Now, if you go too late in the morning you will encounter the coffee station hogs. I stood patiently waiting behind two men the other morning who were preparing their coffees. Both had accumulated a pile of used sweet and low wrappers (nasty stuff, nasty breath) and were grabbing for more as they stirred a funnel into their overflowing coffees. "What is this, a science project?" I wondered. I almost said it out loud, but I was coffeeless at this point and I would not have been able to carry the comic effect well enough to get away with it.

At this point, an anxious line of coffee drinkers clutching their elixirs waited while these two men, in almost perfect synchronicity sugared, stirred and splashed their coffee all over the counter. Finally, they were done. After a few tentative sips to see if they had achieved the proper mind-numbing, cancer-causing sweetness, they stepped aside with an annoyed glance at me!; well, maybe I was crowding them at this point.
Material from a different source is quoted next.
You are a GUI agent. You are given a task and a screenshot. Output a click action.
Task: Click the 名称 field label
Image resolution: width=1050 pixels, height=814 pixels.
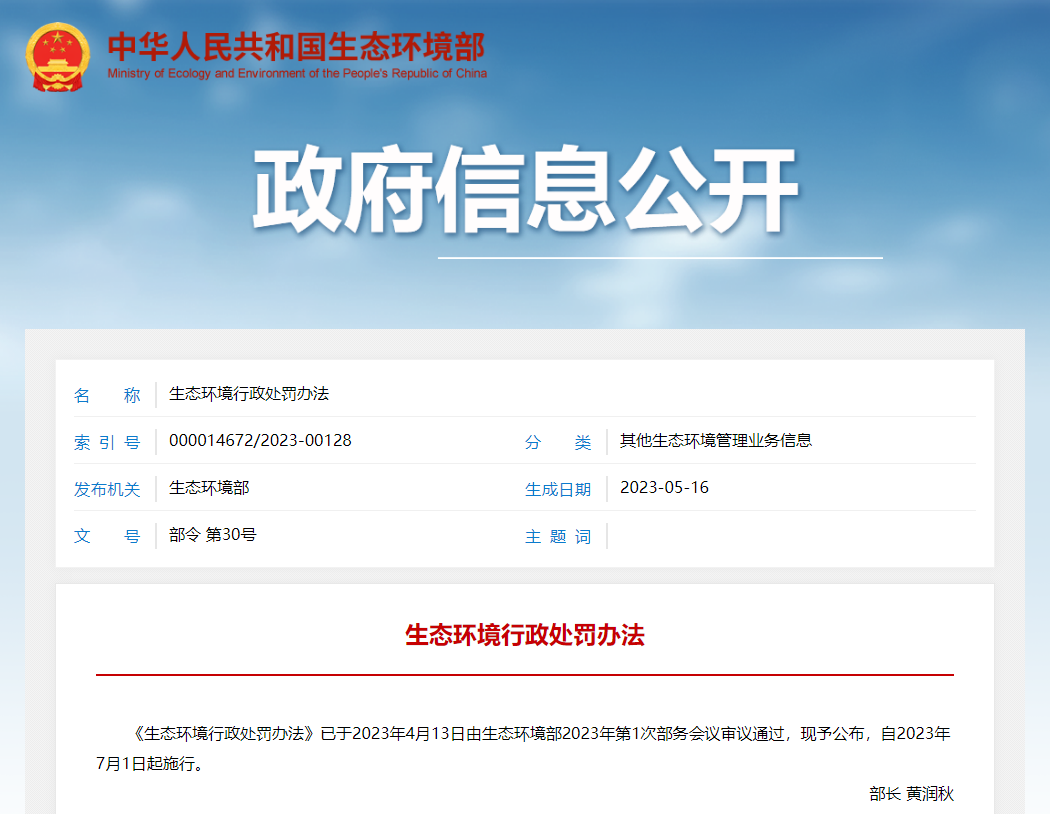(x=107, y=395)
Despite the fact there is a little garbage can on the counter next to the coffee station, these men left their sugar wrappers and stirrers in the puddle of pale brown coffee that had been forced from their cups, tornado fashion. Apparently reaching 6 inches to throw out their trash was too much of a stretch. Apparently thinking ahead and leaving some room for all the extra stuff they needed in their coffee to make it palatable (amateurs) was a little too much to expect. I wonder if anyone wonders why the Cave crew puts a garbage can on the counter by the coffee station, a hint, perhaps?

If I run into these guys again, I will suggest they ask for a study unit to at least get some credit for their diligent and intent coffee modifications. It could be a science class with a lab even. "'Physics 130L The Mechanics of Coffee Making: Sweet & Low, Cream and Consistency:' Lab meets in the Cave, M-F 9:30 AM." Or maybe I will just say, "What the Hell is this, a science project!? Get out of my way, amateurs, I need my coffee."